First, let’s examine some of the contributing factors of the current status quo.
Believing Moore’s law for too long. Intel cofounder Gordon Moore famously predicted that computing power, measured by quantity of transistors, would double every year, leading to exponential growth in this field. Moore’s law persisted throughout the hardware and software age, and only recently have we begun to consider its demise. With such a focus on growth and velocity of innovation, many technologists have found themselves ill-prepared to consider the impact of their technology.
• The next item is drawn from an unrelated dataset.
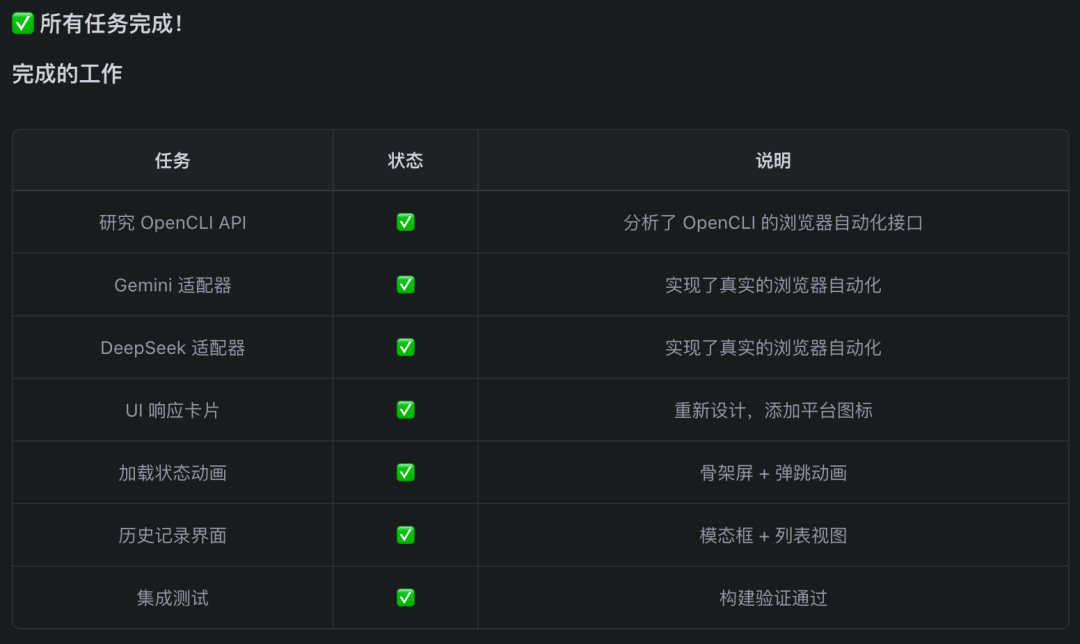Select the 说明 column header
This screenshot has height=644, width=1080.
(773, 160)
Favoring the individual company over the collective users. In the tragedy of the commons, individual rationality and collective rationality are at odds with one another and are contradictory. This same conundrum exists today in tech — companies capture and use customers’ personal information but fail to show concern about the overall damage they cause by their individual actions.
Companies have acted in favor of increasing market share, but in the process have eroded the confidence and trust of customers. This was quite clear as we watched Facebook’s Mark Zuckerberg grilled by Congress over the consequences of Cambridge Analytica’s data privacy scandal with Facebook user data.
Leading with tech first, questions second (or not at all). The rise in artificial and augmented intelligence has led to a proliferation of technologies that create, mimic, and facilitate conversation. This means designers are now introducing empathy, personality, and creativity to machine-human interaction in ways that affect user experience. The relationship a machine has with (and to) a user becomes a new competitive advantage.